WORK TO DO: Please copy out the data below word for word, keeping each line as it stands.

------ EXERCISE INPUTS ------

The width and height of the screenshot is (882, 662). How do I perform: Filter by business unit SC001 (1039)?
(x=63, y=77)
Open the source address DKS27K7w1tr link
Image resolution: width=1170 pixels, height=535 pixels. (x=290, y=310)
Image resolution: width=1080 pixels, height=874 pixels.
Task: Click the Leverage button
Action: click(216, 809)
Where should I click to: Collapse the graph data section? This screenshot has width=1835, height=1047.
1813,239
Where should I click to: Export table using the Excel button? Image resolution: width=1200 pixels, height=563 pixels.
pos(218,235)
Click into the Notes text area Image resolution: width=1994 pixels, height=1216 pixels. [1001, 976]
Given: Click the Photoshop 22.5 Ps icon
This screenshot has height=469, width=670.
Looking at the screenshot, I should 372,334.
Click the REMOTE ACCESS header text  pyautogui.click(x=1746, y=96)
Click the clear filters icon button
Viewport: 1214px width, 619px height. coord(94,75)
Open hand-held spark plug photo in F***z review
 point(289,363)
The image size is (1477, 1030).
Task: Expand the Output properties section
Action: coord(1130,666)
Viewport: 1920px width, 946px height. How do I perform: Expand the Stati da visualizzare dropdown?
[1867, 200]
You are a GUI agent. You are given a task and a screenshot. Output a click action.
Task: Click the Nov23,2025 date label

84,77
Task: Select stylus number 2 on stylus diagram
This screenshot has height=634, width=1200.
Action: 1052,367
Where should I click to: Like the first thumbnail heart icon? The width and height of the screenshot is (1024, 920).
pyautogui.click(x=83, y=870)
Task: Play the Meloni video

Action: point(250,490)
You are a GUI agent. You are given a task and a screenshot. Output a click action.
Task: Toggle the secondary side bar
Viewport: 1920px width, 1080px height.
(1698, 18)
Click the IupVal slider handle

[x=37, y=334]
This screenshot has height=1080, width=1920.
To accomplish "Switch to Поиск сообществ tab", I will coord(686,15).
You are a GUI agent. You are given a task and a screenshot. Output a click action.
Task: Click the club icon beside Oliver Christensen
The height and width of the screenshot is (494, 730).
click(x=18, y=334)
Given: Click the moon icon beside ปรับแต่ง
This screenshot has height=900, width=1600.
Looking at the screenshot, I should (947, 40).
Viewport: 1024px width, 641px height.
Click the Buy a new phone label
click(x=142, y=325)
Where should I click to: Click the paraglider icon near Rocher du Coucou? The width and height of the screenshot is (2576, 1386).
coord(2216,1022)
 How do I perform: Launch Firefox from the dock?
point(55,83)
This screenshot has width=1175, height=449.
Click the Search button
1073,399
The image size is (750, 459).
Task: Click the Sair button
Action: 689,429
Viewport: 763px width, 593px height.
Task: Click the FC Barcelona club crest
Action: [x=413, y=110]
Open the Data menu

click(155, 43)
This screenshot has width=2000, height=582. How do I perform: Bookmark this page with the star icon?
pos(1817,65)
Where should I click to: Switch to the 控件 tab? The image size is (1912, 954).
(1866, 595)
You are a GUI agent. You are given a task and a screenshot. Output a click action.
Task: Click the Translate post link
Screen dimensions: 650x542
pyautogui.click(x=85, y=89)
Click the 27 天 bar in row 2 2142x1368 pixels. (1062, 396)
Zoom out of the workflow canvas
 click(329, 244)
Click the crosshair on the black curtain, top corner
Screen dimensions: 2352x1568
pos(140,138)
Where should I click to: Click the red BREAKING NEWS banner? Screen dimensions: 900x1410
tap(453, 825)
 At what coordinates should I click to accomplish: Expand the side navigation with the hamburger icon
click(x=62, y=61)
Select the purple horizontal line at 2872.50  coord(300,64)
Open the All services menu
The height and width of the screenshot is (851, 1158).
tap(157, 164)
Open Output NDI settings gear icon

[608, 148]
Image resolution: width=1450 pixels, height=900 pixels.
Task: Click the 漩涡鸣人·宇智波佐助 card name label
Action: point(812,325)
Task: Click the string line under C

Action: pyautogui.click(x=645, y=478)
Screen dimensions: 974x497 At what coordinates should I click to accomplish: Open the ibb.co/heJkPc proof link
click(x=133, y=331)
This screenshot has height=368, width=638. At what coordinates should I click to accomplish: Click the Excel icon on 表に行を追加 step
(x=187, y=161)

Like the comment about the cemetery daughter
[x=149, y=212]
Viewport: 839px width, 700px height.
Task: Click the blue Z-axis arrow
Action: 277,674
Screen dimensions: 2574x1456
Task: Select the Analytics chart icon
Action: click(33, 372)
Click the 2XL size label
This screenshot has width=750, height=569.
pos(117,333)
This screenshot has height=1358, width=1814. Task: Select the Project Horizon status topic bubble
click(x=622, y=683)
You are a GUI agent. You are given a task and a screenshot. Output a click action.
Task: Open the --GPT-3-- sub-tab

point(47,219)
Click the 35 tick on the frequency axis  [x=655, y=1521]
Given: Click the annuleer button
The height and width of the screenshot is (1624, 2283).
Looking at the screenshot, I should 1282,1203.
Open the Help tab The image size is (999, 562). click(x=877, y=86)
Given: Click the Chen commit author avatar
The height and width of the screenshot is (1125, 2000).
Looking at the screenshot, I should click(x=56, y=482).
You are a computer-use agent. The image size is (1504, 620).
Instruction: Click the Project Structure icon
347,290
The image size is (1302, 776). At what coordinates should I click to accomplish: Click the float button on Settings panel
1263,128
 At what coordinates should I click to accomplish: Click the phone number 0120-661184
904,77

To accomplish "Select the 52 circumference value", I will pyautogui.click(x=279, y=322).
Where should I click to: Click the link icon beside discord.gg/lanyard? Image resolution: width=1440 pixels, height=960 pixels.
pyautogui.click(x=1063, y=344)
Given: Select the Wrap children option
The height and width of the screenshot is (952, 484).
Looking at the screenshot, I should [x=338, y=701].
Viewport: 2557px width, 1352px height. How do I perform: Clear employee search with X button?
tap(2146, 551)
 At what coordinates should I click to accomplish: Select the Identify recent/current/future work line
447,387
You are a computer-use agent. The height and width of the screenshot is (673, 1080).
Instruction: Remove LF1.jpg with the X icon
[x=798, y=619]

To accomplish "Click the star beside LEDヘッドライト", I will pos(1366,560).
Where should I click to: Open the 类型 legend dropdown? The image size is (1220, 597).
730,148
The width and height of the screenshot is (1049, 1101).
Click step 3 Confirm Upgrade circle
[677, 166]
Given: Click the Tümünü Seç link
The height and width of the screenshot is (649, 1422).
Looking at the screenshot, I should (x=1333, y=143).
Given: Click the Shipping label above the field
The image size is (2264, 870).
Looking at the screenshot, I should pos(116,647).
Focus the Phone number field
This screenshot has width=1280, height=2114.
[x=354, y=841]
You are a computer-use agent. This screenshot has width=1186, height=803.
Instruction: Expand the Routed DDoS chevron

------

ANSWER TO THE EXERCISE:
The width and height of the screenshot is (882, 662). How do I perform: Filter by business unit SC001 (1039)?
(x=63, y=77)
Open the source address DKS27K7w1tr link
Image resolution: width=1170 pixels, height=535 pixels. (x=290, y=310)
Image resolution: width=1080 pixels, height=874 pixels.
Task: Click the Leverage button
Action: click(216, 809)
Where should I click to: Collapse the graph data section? This screenshot has width=1835, height=1047.
1813,239
Where should I click to: Export table using the Excel button? Image resolution: width=1200 pixels, height=563 pixels.
pos(218,235)
Click into the Notes text area Image resolution: width=1994 pixels, height=1216 pixels. [1001, 976]
Given: Click the Photoshop 22.5 Ps icon
This screenshot has height=469, width=670.
Looking at the screenshot, I should 372,334.
Click the REMOTE ACCESS header text  pyautogui.click(x=1746, y=96)
Click the clear filters icon button
Viewport: 1214px width, 619px height. coord(94,75)
Open hand-held spark plug photo in F***z review
 point(289,363)
The image size is (1477, 1030).
Task: Expand the Output properties section
Action: coord(1130,666)
Viewport: 1920px width, 946px height. How do I perform: Expand the Stati da visualizzare dropdown?
[1867, 200]
You are a GUI agent. You are given a task and a screenshot. Output a click action.
Task: Click the Nov23,2025 date label

84,77
Task: Select stylus number 2 on stylus diagram
This screenshot has height=634, width=1200.
Action: 1052,367
Where should I click to: Like the first thumbnail heart icon? The width and height of the screenshot is (1024, 920).
pyautogui.click(x=83, y=870)
Task: Play the Meloni video

Action: point(250,490)
You are a GUI agent. You are given a task and a screenshot. Output a click action.
Task: Toggle the secondary side bar
Viewport: 1920px width, 1080px height.
(1698, 18)
Click the IupVal slider handle

[x=37, y=334]
This screenshot has height=1080, width=1920.
To accomplish "Switch to Поиск сообществ tab", I will coord(686,15).
You are a GUI agent. You are given a task and a screenshot. Output a click action.
Task: Click the club icon beside Oliver Christensen
The height and width of the screenshot is (494, 730).
click(x=18, y=334)
Given: Click the moon icon beside ปรับแต่ง
This screenshot has height=900, width=1600.
Looking at the screenshot, I should (947, 40).
Viewport: 1024px width, 641px height.
Click the Buy a new phone label
click(x=142, y=325)
Where should I click to: Click the paraglider icon near Rocher du Coucou? The width and height of the screenshot is (2576, 1386).
coord(2216,1022)
 How do I perform: Launch Firefox from the dock?
point(55,83)
This screenshot has width=1175, height=449.
Click the Search button
1073,399
The image size is (750, 459).
Task: Click the Sair button
Action: 689,429
Viewport: 763px width, 593px height.
Task: Click the FC Barcelona club crest
Action: [x=413, y=110]
Open the Data menu

click(155, 43)
This screenshot has width=2000, height=582. How do I perform: Bookmark this page with the star icon?
pos(1817,65)
Where should I click to: Switch to the 控件 tab? The image size is (1912, 954).
(1866, 595)
You are a GUI agent. You are given a task and a screenshot. Output a click action.
Task: Click the Translate post link
Screen dimensions: 650x542
pyautogui.click(x=85, y=89)
Click the 27 天 bar in row 2 2142x1368 pixels. (1062, 396)
Zoom out of the workflow canvas
 click(329, 244)
Click the crosshair on the black curtain, top corner
Screen dimensions: 2352x1568
pos(140,138)
Where should I click to: Click the red BREAKING NEWS banner? Screen dimensions: 900x1410
tap(453, 825)
 At what coordinates should I click to accomplish: Expand the side navigation with the hamburger icon
click(x=62, y=61)
Select the purple horizontal line at 2872.50  coord(300,64)
Open the All services menu
The height and width of the screenshot is (851, 1158).
tap(157, 164)
Open Output NDI settings gear icon

[608, 148]
Image resolution: width=1450 pixels, height=900 pixels.
Task: Click the 漩涡鸣人·宇智波佐助 card name label
Action: point(812,325)
Task: Click the string line under C

Action: pyautogui.click(x=645, y=478)
Screen dimensions: 974x497 At what coordinates should I click to accomplish: Open the ibb.co/heJkPc proof link
click(x=133, y=331)
This screenshot has height=368, width=638. At what coordinates should I click to accomplish: Click the Excel icon on 表に行を追加 step
(x=187, y=161)

Like the comment about the cemetery daughter
[x=149, y=212]
Viewport: 839px width, 700px height.
Task: Click the blue Z-axis arrow
Action: 277,674
Screen dimensions: 2574x1456
Task: Select the Analytics chart icon
Action: click(33, 372)
Click the 2XL size label
This screenshot has width=750, height=569.
pos(117,333)
This screenshot has height=1358, width=1814. Task: Select the Project Horizon status topic bubble
click(x=622, y=683)
You are a GUI agent. You are given a task and a screenshot. Output a click action.
Task: Open the --GPT-3-- sub-tab

point(47,219)
Click the 35 tick on the frequency axis  [x=655, y=1521]
Given: Click the annuleer button
The height and width of the screenshot is (1624, 2283).
Looking at the screenshot, I should 1282,1203.
Open the Help tab The image size is (999, 562). click(x=877, y=86)
Given: Click the Chen commit author avatar
The height and width of the screenshot is (1125, 2000).
Looking at the screenshot, I should click(x=56, y=482).
You are a computer-use agent. The image size is (1504, 620).
Instruction: Click the Project Structure icon
347,290
The image size is (1302, 776). At what coordinates should I click to accomplish: Click the float button on Settings panel
1263,128
 At what coordinates should I click to accomplish: Click the phone number 0120-661184
904,77

To accomplish "Select the 52 circumference value", I will pyautogui.click(x=279, y=322).
Where should I click to: Click the link icon beside discord.gg/lanyard? Image resolution: width=1440 pixels, height=960 pixels.
pyautogui.click(x=1063, y=344)
Given: Select the Wrap children option
The height and width of the screenshot is (952, 484).
Looking at the screenshot, I should [x=338, y=701].
Viewport: 2557px width, 1352px height. How do I perform: Clear employee search with X button?
tap(2146, 551)
 At what coordinates should I click to accomplish: Select the Identify recent/current/future work line
447,387
You are a computer-use agent. The height and width of the screenshot is (673, 1080).
Instruction: Remove LF1.jpg with the X icon
[x=798, y=619]

To accomplish "Click the star beside LEDヘッドライト", I will pos(1366,560).
Where should I click to: Open the 类型 legend dropdown? The image size is (1220, 597).
730,148
The width and height of the screenshot is (1049, 1101).
Click step 3 Confirm Upgrade circle
[677, 166]
Given: Click the Tümünü Seç link
The height and width of the screenshot is (649, 1422).
Looking at the screenshot, I should (x=1333, y=143).
Given: Click the Shipping label above the field
The image size is (2264, 870).
Looking at the screenshot, I should pos(116,647).
Focus the Phone number field
This screenshot has width=1280, height=2114.
[x=354, y=841]
You are a computer-use agent. This screenshot has width=1186, height=803.
Instruction: Expand the Routed DDoS chevron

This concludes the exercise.